SOURCE RECORDS:
______________________________

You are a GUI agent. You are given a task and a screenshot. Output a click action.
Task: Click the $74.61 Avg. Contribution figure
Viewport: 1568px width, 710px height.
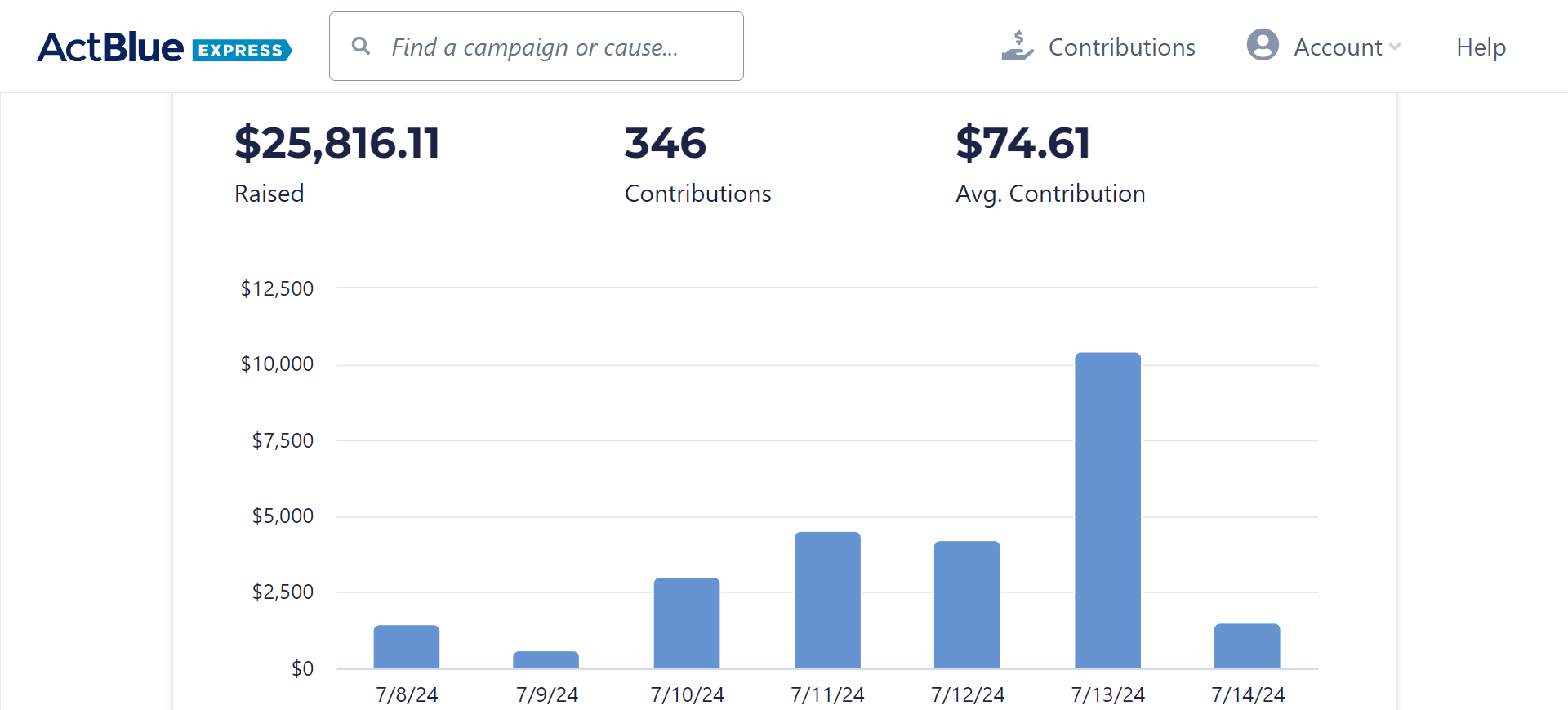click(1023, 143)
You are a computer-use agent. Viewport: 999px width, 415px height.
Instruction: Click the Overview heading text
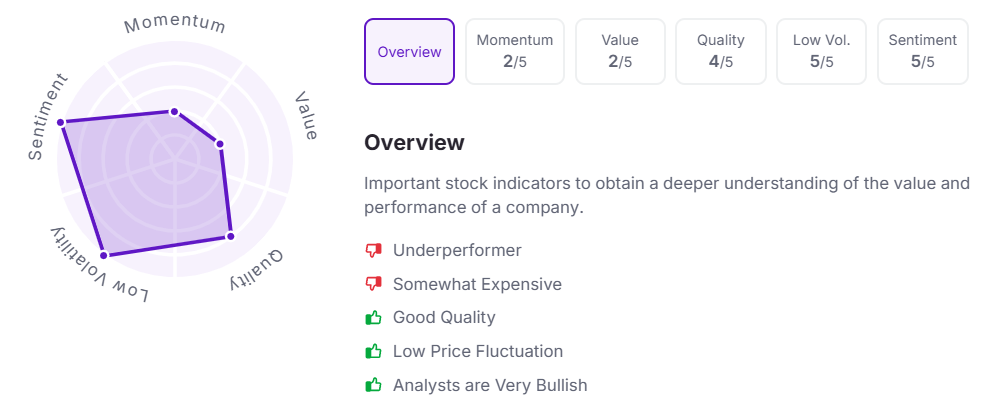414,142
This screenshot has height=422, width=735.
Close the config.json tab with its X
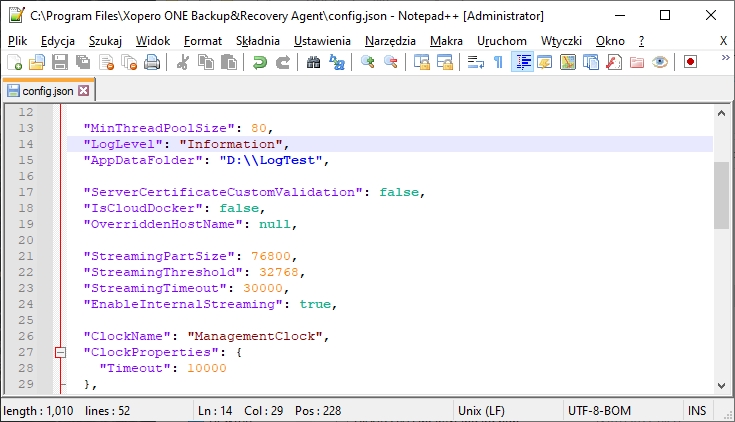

______________________________

PROBLEM REQUIREMENTS:
Could you work out how many lines above contain the string "screenshot"? Answer with the number only.

WRITTEN REPLY:
2